Il modello Emilia Romagna funziona

Il fatturato medio di una cooperativa agricola al Sud è di 1,9 milioni di euro all’anno, contro i 17,4 del Nord

Mentre il Mezzogiorno appare ancora penalizzato dalle piccole dimensioni delle sue imprese è l’Emilia Romagna a indicare la via maestra per superare la debolezze della filiera ortofrutticola italiana. Le esperienze di aggregazione produttiva, gli investimenti in qualità e sostenibilità, un maggiore sforzo di pianificazione anche in concerto con la gdo possono, infatti, diventare la chiave del rilancio per l’intero settore.

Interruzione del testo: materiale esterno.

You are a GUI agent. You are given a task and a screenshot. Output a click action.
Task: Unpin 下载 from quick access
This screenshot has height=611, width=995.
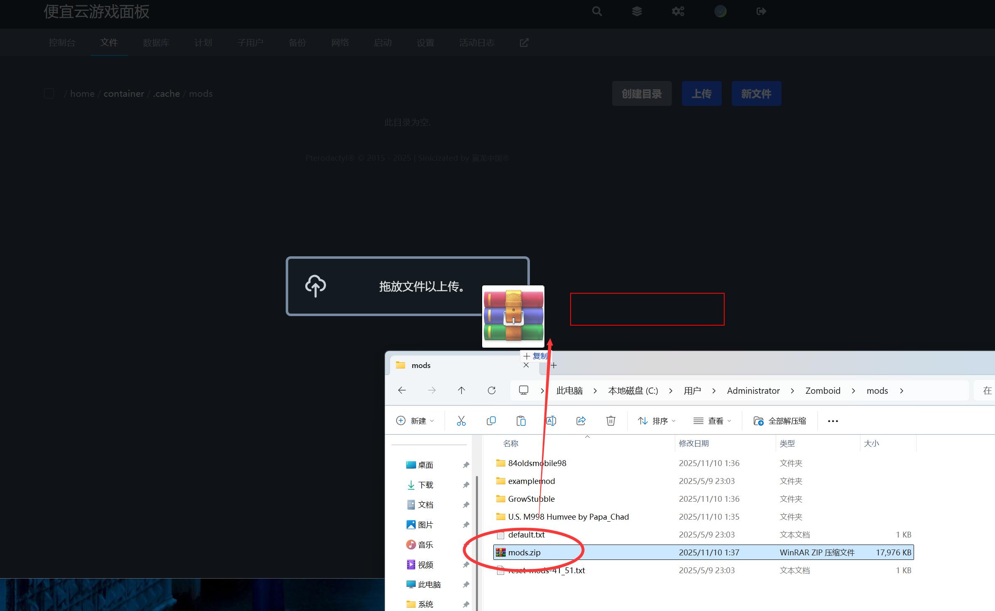click(x=466, y=485)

Simona Caselli, assessore all’Agricoltura della Regione Emilia-Romagna

La regione conta 26 Organizzazioni di produttori (Op) che rappresentano assieme a quelle del Trentino-Alto Adige il 60% delle aziende agricole nazionali, e sei Associazioni di organizzazioni di produttori (Aop), un terzo di quelle nazionali. Qui sorgono realtà cooperative importanti come Apofruit, Agrintesa, Agribologna, che in virtù dei loro numeri riescono a fronteggiare il mercato, organizzare il lavoro secondo logiche di pianificazione, e, come nel caso di Apofruit e Agrintesa, offrire ai coltivatori servizi di protezione, come polizze che contro le calamità naturali o la volatilità dei prezzi.

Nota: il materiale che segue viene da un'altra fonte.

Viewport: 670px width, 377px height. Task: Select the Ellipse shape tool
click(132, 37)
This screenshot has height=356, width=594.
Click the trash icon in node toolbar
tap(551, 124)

L’Emilia-Romagna, poi, si contraddistingue anche come territorio di innovazione. Oltre agli investimenti nel settore bio, che in tre anni ha visto un aumento del 95% delle superfici coltivate, il sapiente utilizzo dei fondi comunitari ha permesso la nascita di 93 gruppi operativi di innovazione, che condividono sperimentazioni su metodi di coltivazione, conservabilità dei prodotti, nuove forme di produzione di energia e nuovi packaging. E proprio su temi come il packaging e la sostenibilità e si giocherà il futuro del settore. Ne sono consapevoli le aziende, che, come sottolinea l’indagine di Aaster, stanno sperimentando metodi di coltura finalizzati alla tutela o al ripristino della biodiversità, abbinate a politiche di crescente riduzione dell’uso di agrofarmaci, e studiano nuove confezioni per i loro prodotti, nella consapevolezza che tra le determinanti delle scelte di consumo di frutta vi è proprio l’aspetto legato alla biodegradabilità delle confezioni.